**TEXT EXCERPT**
Faction represented in the Knesset
- 2022–: Likud

Personal details
- Born: 25 November 1964 (age 61) Rehovot, Israel
- Education: Bar-Ilan University, Ramat Gan
- Occupation: Journalist, columnist and politician

= Boaz Bismuth =

Israeli politician and journalist

Boaz Bismuth (/he/, Hebrew: בועז ביסמוט; born 25 November 1964) is a member of the Israeli Knesset, the head of the Foreign Affairs and Defense Committee, a journalist and columnist who served as editor-in-chief of Israel Hayom between April 2017 and January 2022, and Israeli Ambassador to Mauritania between 2004 and 2008.

== Biography ==
Bismuth was born in Rehovot to Tunisian Jews, he studied in a Catholic elementary school in Jaffa, and in a high school owned by the Church of Scotland. Bismuth began his journalistic career in 1983, as a sports correspondent for Maariv until 1988, when he became its correspondent in Paris.

During his journalistic career, Bismuth acquired a Bachelor's Degree in political science from Bar-Ilan University in 1984, and a Master's Degree from Sorbonne University in 1988. Additionally, he acquired a degree in African studies, specializing in cooperation with African countries in 1990. He also studied at the Centre d'Etudes Diplomatiques et Stratégiques.

In 1990, Bismuth began to work for Yedioth Ahronoth, and was its correspondent in Paris between 1990 and 2004.

During this period, Bismuth reported from several Arab countries. In April 2004, Bismuth was appointed Israeli Ambassador to Mauritania by Minister of Foreign Affairs Silvan Shalom, where he served between July 2004 and August 2008. During his tenure, Mauritania underwent several coups, and in 2008 the Israeli Embassy in Nouakchott was attacked by Al-Qaeda, who stated that Bismuth was the target of the attack.

From 2008 to April 2017, Bismuth served as the foreign affairs editor and correspondent for Israel Hayom, where on 30 April 2017 he replaced Amos Regev as the editor-in-chief. In 2020 he became a commentator for HaHadashot 12, and in January 2022 he was removed from his position as editor-in-chief. On 25 July 2022, Bismuth announced that he would seek election to the Knesset as a member of the Likud, participating in Party list primaries to be held by the party ahead of an upcoming legislative election. Bismuth won the 19th spot on the party's electoral list, and was elected as it won 32 seats in the election.

**PROVIDED DATA**

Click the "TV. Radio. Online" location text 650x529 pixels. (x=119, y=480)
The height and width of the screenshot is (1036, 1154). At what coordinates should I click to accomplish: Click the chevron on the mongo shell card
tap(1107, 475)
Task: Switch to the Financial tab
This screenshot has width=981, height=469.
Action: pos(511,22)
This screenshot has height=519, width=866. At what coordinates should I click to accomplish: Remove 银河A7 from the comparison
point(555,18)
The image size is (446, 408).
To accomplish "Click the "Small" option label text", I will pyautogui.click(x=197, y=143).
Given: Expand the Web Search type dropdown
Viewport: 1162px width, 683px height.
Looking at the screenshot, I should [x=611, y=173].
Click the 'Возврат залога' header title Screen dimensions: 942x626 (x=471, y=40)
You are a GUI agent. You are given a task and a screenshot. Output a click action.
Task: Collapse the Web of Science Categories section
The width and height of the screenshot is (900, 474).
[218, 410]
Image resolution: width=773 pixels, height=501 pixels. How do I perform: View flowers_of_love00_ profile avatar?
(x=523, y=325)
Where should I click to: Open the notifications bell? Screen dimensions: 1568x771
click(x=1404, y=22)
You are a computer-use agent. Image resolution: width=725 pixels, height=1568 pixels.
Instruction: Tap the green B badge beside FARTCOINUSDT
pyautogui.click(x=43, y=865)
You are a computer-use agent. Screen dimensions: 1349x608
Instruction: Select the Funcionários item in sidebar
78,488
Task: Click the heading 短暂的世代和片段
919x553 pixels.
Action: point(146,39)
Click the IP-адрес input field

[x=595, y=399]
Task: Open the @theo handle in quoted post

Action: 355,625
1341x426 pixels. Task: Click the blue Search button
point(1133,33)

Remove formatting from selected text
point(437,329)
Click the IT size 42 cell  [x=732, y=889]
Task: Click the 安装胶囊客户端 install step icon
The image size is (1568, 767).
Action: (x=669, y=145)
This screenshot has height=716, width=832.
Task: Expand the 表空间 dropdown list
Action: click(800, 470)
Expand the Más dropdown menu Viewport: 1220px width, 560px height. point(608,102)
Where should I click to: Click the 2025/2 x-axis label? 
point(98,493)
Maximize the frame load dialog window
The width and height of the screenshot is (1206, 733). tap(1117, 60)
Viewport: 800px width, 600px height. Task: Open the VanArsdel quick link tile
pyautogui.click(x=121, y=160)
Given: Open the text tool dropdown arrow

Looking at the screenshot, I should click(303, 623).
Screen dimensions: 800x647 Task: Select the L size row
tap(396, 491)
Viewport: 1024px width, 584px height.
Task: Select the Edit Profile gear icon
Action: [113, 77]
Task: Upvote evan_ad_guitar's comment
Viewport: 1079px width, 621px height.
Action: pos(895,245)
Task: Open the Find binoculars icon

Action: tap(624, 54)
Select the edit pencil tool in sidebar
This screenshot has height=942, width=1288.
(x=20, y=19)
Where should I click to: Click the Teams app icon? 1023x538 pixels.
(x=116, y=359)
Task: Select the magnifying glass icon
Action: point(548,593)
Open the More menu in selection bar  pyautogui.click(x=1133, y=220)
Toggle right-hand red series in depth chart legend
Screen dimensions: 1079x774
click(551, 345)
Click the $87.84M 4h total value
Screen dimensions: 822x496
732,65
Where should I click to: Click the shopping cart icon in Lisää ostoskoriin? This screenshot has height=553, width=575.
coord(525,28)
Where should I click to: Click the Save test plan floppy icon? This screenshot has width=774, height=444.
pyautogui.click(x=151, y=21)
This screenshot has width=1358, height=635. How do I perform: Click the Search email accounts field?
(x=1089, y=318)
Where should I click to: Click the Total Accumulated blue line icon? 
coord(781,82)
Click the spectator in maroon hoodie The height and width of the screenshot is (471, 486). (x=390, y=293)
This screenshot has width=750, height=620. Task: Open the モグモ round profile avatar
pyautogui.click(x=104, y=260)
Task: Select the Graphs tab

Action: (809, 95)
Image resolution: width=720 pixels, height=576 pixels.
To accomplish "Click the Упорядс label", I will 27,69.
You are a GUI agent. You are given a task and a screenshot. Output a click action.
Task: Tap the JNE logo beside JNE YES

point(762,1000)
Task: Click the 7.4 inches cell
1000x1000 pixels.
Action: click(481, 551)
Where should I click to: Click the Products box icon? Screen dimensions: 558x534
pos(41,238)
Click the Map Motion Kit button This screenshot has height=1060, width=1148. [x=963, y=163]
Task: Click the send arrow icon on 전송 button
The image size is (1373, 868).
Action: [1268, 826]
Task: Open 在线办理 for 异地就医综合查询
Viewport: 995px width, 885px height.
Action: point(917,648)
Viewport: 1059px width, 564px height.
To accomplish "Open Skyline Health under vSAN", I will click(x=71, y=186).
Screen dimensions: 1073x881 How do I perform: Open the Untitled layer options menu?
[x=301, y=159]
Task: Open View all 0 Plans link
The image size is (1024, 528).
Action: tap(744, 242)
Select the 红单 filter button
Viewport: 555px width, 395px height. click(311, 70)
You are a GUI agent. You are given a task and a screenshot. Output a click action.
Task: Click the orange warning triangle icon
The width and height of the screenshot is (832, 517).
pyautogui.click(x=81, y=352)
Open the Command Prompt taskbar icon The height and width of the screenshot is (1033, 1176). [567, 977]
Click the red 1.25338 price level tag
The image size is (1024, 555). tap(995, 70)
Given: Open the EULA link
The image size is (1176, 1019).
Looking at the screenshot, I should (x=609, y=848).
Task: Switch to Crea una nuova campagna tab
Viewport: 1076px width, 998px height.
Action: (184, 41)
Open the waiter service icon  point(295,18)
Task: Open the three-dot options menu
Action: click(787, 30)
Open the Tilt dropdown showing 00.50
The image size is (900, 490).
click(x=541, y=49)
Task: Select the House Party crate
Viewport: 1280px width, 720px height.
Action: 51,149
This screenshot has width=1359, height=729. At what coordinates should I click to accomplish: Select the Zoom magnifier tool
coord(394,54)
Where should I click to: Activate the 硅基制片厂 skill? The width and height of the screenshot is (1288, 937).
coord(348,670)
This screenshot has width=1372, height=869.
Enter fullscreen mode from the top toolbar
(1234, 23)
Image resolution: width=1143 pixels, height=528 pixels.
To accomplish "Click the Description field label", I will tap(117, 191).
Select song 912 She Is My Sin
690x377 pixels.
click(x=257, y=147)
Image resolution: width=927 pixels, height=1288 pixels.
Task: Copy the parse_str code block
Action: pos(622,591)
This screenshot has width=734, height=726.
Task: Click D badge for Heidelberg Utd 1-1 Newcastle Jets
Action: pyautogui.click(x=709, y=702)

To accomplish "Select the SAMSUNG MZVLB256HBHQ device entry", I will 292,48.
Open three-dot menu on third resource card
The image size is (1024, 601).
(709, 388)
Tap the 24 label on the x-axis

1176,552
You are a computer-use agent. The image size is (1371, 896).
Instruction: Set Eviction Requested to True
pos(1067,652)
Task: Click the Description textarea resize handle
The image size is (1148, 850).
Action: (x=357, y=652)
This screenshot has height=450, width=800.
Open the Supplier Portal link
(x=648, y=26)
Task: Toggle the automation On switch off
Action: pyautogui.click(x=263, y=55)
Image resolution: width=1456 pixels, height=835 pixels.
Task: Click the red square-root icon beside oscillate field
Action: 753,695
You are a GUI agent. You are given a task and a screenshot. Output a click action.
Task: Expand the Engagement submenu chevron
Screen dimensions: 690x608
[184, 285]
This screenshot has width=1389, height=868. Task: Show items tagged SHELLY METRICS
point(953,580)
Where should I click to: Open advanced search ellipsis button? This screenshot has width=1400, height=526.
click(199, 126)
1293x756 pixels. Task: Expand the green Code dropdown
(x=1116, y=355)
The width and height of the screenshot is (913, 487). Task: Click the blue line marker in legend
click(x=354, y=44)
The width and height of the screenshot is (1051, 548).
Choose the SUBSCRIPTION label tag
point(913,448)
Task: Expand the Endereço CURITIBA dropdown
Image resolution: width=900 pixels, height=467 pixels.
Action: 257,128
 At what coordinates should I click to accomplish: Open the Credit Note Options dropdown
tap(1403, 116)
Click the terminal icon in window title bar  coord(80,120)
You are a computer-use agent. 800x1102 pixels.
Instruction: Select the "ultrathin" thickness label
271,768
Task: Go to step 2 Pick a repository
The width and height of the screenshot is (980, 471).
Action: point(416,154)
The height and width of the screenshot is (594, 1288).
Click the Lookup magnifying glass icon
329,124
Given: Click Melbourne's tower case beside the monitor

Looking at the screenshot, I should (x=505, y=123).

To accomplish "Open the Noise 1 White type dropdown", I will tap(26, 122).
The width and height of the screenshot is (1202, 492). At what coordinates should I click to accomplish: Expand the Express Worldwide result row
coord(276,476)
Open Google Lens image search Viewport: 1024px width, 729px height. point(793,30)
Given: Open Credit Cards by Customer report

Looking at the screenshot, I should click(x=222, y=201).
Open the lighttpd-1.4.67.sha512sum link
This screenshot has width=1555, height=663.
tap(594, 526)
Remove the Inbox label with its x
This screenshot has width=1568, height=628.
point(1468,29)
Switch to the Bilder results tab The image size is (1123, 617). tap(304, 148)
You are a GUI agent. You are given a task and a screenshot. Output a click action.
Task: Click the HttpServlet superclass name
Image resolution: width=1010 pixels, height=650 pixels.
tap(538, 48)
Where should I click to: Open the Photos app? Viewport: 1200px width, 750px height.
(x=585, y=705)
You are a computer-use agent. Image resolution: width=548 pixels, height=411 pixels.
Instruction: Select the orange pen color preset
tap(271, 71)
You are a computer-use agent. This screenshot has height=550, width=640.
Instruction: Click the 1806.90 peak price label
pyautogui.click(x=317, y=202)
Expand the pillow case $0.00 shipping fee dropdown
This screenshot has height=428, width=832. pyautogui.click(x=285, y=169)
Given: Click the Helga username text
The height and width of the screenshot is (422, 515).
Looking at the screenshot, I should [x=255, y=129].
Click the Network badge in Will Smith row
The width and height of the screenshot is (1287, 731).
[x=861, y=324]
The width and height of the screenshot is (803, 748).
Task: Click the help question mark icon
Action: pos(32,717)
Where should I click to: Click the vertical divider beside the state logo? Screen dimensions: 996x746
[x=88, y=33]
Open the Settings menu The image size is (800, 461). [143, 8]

**EXPLORE THE MATERIAL**
1. From the Boaz Bismuth biography, list every news outlet he wrote for, edited, or commented for.
2. Extend the Boaz Bismuth biography, beginning after its final sentence.
The records have nothing to do with what is asked here.

**RESPONSES FOR EACH TASK**
1.
- Maariv
- Yedioth Ahronoth
- Israel Hayom
- HaHadashot 12

2.
Bismuth was elected the head of the Knesset's National Security Committee in February 2025, replacing Zvika Fogel as Otzma Yehudit left the government. Fogel returned to the government in May. Bismuth was appointed the head of the Knesset's Foreign Affairs and Defense Committee in August 2025, replacing Yuli Edelstein.

== Positions ==
On 16 October 2023, a week after the October 7 attacks, Bismuth wrote on X (translated): "It must not be forgotten that even the "innocent citizens" - the cruel and monstrous people from Gaza took an active part in the pogrom in the Israeli settlements, in the systematic murder of Jews and the shedding of their blood, in the kidnapping of children, old people, and mothers, and in tying up babies and burning them alive! One mustn't pity the cruel, there is no place for any humanitarian gesture - the memory of Amalek must be erased!"At the end of December 2023, South Africa brought charges of genocide against Israel before the International Court of Justice. In the 84-page application, Bismuth's statement, among other ones, is seen as alleged evidence of Israeli "genocidal intentions against the Palestinian people".

Bismuth has dismissed reports by Amnesty International, Human Rights Watch and others alleging a genocide in Gaza. He has denied that Israeli forces have killed journalists in Gaza, and has alleged that journalists come to Israel in order to kill Israelis. He has also denied claims of a famine in Gaza.

==Personal life==
Bismuth is married to his third wife, Ruth, a formerly-Catholic convert to Judaism from France. He has four children and resides in Tel Aviv.